Transcripts

GTGT supports all RefSeq and Ensembl transcripts, from any organism. However, not all features are available with every transcript, and protein domains are only available for HG38.

There is a fundamental difference between Ensembl and RefSeq transcripts which is important to understand when using GTGT.

Ensembl transcripts

Ensembl transcripts (which start with ENS) are defined as regions on the reference genome. This means that Ensembl transcripts always have the exact same sequence as the reference genome on which they are defined, and Ensembl transcripts also contain introns.

RefSeq transcripts

In contrast, RefSeq transcripts (which start with NM) are defined as the sequence of the mature transcript, independent of a reference genome. This means that the sequence of NM transcripts can differ from the reference genome. Further more, NM transcripts are defined as mature transcripts, which means they do not have introns. It is therefore not possible to specify intronic mutations on an NM transcript, as is explained on the HGVS website:

“a coding DNA reference sequence does not contain intron or 5’ and 3’ gene flanking sequences and can not be used to describe variants in introns […]. Intronic sequences […] may only be used to describe a variant when a genomic reference sequence identifier is provided.”
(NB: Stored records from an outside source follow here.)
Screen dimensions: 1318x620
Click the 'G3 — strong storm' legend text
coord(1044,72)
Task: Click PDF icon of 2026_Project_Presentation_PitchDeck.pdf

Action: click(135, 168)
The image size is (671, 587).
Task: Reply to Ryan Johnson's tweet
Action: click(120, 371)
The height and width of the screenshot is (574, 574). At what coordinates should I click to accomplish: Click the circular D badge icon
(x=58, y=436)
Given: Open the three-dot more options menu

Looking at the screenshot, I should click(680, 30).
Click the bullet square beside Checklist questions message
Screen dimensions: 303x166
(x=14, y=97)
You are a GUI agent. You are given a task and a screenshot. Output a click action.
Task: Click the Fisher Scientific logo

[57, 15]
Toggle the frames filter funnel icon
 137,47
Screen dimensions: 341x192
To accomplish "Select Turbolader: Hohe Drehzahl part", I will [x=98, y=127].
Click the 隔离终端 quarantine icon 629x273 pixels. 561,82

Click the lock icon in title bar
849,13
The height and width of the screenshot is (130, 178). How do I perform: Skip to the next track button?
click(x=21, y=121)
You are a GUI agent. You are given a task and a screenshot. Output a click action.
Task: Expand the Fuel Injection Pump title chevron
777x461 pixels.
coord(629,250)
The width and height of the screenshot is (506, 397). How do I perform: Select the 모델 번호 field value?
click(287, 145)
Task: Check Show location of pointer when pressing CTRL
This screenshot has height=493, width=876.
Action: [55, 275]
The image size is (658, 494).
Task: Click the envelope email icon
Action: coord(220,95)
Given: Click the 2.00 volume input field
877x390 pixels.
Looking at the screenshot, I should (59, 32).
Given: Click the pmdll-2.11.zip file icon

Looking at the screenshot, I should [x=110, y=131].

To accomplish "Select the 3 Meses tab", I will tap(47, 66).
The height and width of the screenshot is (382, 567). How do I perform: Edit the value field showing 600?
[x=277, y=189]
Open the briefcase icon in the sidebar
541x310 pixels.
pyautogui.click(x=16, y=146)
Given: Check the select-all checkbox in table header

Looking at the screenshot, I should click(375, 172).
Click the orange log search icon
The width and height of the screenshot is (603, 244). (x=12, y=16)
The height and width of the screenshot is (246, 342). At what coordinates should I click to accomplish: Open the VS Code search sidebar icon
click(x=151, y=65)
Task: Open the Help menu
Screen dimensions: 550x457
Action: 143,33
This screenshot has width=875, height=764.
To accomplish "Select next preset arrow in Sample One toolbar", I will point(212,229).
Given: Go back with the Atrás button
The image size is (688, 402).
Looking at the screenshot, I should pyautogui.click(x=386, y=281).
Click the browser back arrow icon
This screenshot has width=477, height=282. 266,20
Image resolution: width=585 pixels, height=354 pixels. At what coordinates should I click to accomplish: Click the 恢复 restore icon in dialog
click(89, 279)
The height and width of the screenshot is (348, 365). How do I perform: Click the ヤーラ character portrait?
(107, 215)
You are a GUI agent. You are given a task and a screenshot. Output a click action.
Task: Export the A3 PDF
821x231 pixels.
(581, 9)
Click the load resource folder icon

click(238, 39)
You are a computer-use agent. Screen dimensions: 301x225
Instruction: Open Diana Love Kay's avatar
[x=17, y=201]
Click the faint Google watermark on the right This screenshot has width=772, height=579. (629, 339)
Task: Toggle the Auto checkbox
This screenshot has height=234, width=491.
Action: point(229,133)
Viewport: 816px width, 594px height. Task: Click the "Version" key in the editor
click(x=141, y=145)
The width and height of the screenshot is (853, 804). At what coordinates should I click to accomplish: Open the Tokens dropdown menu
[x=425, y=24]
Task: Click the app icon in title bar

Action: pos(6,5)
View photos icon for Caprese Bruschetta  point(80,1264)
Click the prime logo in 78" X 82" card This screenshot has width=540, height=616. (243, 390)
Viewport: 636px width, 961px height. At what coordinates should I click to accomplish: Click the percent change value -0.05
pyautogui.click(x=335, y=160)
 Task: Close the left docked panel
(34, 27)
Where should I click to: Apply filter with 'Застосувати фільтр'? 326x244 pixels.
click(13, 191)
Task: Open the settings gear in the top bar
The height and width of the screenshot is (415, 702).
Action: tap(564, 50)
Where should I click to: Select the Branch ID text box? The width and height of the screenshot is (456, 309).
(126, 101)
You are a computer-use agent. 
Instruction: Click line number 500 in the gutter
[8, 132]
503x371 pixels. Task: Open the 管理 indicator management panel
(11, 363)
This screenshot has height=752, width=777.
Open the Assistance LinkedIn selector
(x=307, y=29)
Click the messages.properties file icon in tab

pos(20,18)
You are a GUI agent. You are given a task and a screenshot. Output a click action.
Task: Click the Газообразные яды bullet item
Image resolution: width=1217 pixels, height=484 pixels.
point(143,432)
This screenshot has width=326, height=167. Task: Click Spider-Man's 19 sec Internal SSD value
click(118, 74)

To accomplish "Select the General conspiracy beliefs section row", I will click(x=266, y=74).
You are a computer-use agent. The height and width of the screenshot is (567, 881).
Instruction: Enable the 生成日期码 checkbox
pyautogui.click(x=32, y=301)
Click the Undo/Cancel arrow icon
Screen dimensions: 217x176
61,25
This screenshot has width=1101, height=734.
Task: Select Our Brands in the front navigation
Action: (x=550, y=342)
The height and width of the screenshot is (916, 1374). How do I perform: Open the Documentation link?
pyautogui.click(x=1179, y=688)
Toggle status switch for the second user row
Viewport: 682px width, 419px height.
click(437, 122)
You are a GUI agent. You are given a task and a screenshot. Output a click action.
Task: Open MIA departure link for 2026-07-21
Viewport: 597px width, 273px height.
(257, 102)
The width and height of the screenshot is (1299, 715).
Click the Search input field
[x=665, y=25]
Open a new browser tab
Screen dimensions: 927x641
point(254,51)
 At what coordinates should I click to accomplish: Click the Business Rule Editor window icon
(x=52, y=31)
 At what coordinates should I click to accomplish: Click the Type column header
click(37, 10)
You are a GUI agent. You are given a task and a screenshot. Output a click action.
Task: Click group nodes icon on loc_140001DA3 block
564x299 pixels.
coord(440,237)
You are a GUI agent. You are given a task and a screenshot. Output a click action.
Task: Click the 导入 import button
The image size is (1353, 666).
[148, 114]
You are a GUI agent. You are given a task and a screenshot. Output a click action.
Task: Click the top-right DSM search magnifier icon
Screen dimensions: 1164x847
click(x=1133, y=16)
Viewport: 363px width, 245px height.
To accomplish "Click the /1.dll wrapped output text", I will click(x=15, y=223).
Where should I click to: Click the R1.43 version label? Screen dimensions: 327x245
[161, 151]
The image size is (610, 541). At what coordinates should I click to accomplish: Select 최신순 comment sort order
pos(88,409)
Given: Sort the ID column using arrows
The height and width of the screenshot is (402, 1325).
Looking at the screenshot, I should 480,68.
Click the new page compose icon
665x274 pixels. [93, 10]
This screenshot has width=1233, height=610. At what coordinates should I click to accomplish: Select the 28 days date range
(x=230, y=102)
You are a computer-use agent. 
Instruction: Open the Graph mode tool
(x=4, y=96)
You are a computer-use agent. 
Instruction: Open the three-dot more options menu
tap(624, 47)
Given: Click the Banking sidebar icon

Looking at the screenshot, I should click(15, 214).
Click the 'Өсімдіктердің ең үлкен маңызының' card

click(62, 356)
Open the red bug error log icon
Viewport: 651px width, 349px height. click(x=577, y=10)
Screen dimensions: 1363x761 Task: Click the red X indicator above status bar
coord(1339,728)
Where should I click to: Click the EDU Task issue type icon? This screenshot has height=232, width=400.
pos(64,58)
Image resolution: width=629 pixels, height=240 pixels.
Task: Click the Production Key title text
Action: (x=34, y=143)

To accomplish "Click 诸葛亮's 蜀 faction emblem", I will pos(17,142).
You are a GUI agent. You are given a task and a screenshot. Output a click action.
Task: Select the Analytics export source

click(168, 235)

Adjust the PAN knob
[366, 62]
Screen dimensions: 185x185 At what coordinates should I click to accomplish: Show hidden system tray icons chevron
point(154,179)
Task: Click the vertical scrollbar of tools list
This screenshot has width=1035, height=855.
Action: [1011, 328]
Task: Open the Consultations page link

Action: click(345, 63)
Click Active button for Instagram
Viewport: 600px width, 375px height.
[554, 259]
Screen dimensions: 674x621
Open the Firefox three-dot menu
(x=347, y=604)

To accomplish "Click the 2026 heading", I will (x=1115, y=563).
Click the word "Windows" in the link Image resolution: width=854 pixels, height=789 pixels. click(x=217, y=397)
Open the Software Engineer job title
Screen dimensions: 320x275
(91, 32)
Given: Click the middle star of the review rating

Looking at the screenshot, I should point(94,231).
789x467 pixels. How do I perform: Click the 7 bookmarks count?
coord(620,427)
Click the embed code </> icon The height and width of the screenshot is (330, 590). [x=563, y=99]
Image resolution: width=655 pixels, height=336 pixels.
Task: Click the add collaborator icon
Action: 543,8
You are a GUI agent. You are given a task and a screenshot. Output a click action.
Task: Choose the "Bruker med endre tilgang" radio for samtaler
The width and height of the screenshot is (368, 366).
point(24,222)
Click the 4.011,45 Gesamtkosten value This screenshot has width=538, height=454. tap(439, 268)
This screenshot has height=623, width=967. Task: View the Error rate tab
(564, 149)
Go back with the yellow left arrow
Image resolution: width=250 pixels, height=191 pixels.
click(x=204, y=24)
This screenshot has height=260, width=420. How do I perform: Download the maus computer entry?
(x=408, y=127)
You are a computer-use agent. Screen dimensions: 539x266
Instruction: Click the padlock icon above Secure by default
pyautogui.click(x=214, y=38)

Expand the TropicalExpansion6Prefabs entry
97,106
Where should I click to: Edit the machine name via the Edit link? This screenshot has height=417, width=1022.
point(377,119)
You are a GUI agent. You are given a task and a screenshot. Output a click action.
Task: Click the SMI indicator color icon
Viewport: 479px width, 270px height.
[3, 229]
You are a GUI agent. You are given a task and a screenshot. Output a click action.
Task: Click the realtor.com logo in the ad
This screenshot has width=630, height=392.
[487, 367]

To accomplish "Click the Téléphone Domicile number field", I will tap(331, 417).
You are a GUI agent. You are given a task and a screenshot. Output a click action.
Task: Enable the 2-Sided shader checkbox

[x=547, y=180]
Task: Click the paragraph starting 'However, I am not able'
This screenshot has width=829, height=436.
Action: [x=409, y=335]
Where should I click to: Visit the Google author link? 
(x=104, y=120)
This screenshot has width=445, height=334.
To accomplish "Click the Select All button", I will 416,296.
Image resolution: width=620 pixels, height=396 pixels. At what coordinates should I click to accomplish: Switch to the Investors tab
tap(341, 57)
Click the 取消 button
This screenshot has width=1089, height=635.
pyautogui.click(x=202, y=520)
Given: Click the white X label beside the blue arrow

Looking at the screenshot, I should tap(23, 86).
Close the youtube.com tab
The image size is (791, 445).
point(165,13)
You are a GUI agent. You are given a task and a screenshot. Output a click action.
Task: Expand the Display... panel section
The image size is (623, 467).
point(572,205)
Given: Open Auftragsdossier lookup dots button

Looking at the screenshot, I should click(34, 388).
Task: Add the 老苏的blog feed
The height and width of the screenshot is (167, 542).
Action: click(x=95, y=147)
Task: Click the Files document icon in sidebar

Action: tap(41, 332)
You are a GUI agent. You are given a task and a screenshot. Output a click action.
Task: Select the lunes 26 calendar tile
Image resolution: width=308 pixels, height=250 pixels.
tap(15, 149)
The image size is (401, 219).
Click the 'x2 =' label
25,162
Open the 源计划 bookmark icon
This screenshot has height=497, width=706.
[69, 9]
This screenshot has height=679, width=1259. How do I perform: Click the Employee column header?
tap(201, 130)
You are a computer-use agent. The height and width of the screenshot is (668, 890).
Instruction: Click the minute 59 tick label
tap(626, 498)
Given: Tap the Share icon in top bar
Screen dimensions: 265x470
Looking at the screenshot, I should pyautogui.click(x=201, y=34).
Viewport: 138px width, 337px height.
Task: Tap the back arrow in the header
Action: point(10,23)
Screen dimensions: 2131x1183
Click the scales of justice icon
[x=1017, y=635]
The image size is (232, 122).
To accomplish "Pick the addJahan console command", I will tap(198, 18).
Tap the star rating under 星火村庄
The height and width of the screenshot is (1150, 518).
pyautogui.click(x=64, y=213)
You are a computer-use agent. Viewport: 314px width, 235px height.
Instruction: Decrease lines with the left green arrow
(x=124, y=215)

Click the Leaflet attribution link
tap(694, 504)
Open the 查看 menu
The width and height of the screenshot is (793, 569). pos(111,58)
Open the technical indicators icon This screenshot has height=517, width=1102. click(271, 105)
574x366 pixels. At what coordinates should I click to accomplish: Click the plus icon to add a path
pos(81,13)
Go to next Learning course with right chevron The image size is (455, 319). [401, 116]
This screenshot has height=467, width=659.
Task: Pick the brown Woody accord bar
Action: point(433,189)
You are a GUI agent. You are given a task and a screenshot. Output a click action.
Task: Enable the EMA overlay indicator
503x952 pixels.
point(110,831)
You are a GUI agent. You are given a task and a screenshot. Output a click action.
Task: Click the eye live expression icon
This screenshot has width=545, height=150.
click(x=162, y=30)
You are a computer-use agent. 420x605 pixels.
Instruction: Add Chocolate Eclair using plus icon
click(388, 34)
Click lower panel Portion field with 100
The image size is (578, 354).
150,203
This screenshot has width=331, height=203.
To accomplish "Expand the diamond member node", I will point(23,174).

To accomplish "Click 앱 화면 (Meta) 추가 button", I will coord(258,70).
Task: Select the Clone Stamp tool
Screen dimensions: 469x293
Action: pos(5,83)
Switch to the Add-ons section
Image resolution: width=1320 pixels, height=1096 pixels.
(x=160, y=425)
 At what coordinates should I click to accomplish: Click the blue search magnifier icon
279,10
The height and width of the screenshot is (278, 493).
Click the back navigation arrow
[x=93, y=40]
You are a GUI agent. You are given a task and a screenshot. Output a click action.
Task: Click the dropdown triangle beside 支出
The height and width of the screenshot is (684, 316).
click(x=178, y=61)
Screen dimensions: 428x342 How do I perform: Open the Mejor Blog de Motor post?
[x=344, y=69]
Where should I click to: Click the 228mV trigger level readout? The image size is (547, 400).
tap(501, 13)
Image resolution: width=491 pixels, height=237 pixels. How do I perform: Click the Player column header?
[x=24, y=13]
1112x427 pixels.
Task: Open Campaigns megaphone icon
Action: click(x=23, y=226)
Because NM transcripts do not have a relationship to the reference genome, protein domain annotations from UCSC are not available for NM transcripts in GTGT.

RefSeq transcripts on the genome

Although NM transcript are in theory independent from the reference genome, in practice they are closely related. To account for this, NM transcripts also have an alternative version which is defined on a reference genome, which we will refer to as NC(NM). For example for DMD, the transcript NM_004006.3 is annotated on the reference genome as NC_000023.11(NM_004006.3). This should be read as “On sequence NC_000023.11, the transcript with name NM_004006.3”. Intronic variants should always be specified on the NC(NM), and NC(NM) transcripts should be used with GTGT if you want to make use of protein domain information from UCSC. To convert an NM to NC(NM), you can use mutalyzer. However, it is important to remember that the sequence of an NM and NC(NM) transcript can be different!

An example of a RefSeq transcript that has a different sequence than the reference chromosome is NM_017680.6. If you go to the mutalyzer mapper you can see that NM_017680.6 without any variants has three differences with the transcript definition on the chromosome.

If you go to the regular mutalyzer website with your NM transcript variant, you will see the option to get the CHROMOSOMAL DESCRIPTIONS, with a warning banner if there are differences between the sequence of the transcript and the reference genome.

MANE Select transcripts

MANE select transcripts are a special set of transcripts that act as the default transcript for their respective genes, which are also guaranteed to be identical between Ensembl and RefSeq transcripts. Since Ensembl transcripts are guaranteed to be identical to the reference genome, this means that MANE transcripts are also identical to the reference genome (NM and NC(NM) have the exact same sequence).